Querylight TS Demo

Document Chunking Strategies

Split long documents into meaningful sections so lexical retrieval, highlighting, and vector search stay focused.

Back to docs search

Reference Entry

Document Chunking Strategies

Other Features · advanced · order 50

Split long documents into meaningful sections so lexical retrieval, highlighting, and vector search stay focused.

Document Chunking Strategies

Long documents often contain multiple topics. Treating the whole page as one retrieval unit can make both lexical and semantic search less precise.

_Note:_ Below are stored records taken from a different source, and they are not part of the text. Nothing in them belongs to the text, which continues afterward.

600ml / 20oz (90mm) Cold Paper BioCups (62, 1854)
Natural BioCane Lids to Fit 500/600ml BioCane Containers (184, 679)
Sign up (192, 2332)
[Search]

Chunking solves that by breaking a document into smaller sections that still preserve enough context to be useful.

Why chunking helps

Chunking improves retrieval when:

  • one page covers several subtopics
  • users ask narrow questions
  • you want answer-like snippets instead of page-level matches
  • you want semantic search to focus on one idea at a time

This is especially important for vector search, where whole-page embeddings can blur several concepts together.

Good chunk boundaries

Useful chunk boundaries usually come from document structure:

  • headings
  • subheadings
  • short paragraph groups
  • code-example sections

Those boundaries are better than slicing purely by character count because they preserve meaning.

Chunk size tradeoffs

Small chunks:

  • improve precision
  • make snippet rendering easier
  • can lose context if made too small

Large chunks:

  • preserve more context
  • can become semantically mixed
  • may reduce answer quality for focused questions

In practice, heading-aware paragraph groups are a good default.

Preserve document identity

A chunk should keep links back to:

  • the parent document id
  • its heading path
  • the text used for display

That lets you retrieve at chunk level but still render page-level navigation cleanly.

Lexical and vector chunking can differ

You do not need one universal chunk strategy.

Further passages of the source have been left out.